Raquel Cabello, responsable de la Fundación Iberoamericana para el Desarrollo en El Salvador visitó una de las zonas más dañadas por el desastre del huracán IDA, donde se están llevando a cabo los proyectos de emergencia FIDE-FUSAI para la reconstrucción y rehabilitación de viviendas.
imagen del huracán Ida a su paso por El Salvador
Carreteras intransitables, calles que desaparecen del horizonte repentinamente y casas tragadas por la tierra son varias de las postales que Raquel, cooperante de la Fundación, se encontró al visitar algunos de los barrios del municipio de Guadalupe, en San Vicente.
A comienzos de noviembre de 2009, El Salvador sufrió uno de los mayores desastres naturales de su historia. Un huracán de enormes dimensiones, conocido como Ida, arrasó la región central del país dejando un paisaje descorazonador a su paso. Más de 200 personas fallecieron y otras tantas desaparecieron a consecuencia de los desbordamientos de los ríos y desprendimientos de las montañas. A las pérdidas humanas se unieron las materiales. Viviendas, carreteras, puentes y otras infraestructuras básicas quedaron seriamente dañadas, hasta el punto de provocar el abandono sin retorno de poblaciones enteras de sus lugares de origen, como sucedió en el municipio de Guadalupe, en San Vicente. Lo peor, no fueron las víctimas mortales ni la situación del resto de las 15.000 personas afectadas directamente por el desastre sino el afloramiento de una realidad latente que reflejaba las condiciones de vulnerabilidad de la población salvadoreña ante una catástrofe natural de esta magnitud.
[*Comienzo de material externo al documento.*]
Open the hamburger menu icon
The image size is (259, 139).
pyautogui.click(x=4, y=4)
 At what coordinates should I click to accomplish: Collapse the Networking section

Es en este punto donde FIDE y su socio local FUSAI, se ponen manos a la obra. Bajo la financiación de Ayuntamiento y Diputación de Guadalajara y junto con la Junta de Castilla la Mancha, ambos socios lanzaron un proyecto de acción humanitaria, donde se pretendían combinar resultados propios de una acción de emergencia con otros de acciones de desarrollo.
El objetivo es doble. Por un lado realojar en casas de nueva construcción a un total de 100 familias que, a consecuencia del huracán, han perdido sus viviendas y terrenos y por otro, poner los medios necesarios para reducir las condiciones de vulnerabilidad a que está sometida la población de la zona. Para ello se pretenden realizar acciones de fortalecimiento de las capacidades locales para la gestión de riesgo, talleres de capacitación en el correcto mantenimiento de las viviendas y labores de reforentación en márgenes de ríos y laderas, para mitigar el impacto de futuras inundaciones y deslaves.
Actualmente el proyecto se encuentra en lo que podemos considerar como fase primaria. Dicha fase conlleva entre otras acciones la limpieza y preparación de los terrenos, donde se levantarán las viviendas, tarea que llevan a cabo los sujetos beneficiarios como parte activa en el proyecto. Junto con cada casa está previsto levantar módulos sanitarios y depósitos de agua, para paliar una de los problemas añadidos a la tragedia, la falta de salubridad. Paralelamente y a medida que encargados y autoridades locales vayan completando las tareas de selección de familias beneficiarias, se impartirán los talleres de capacitación.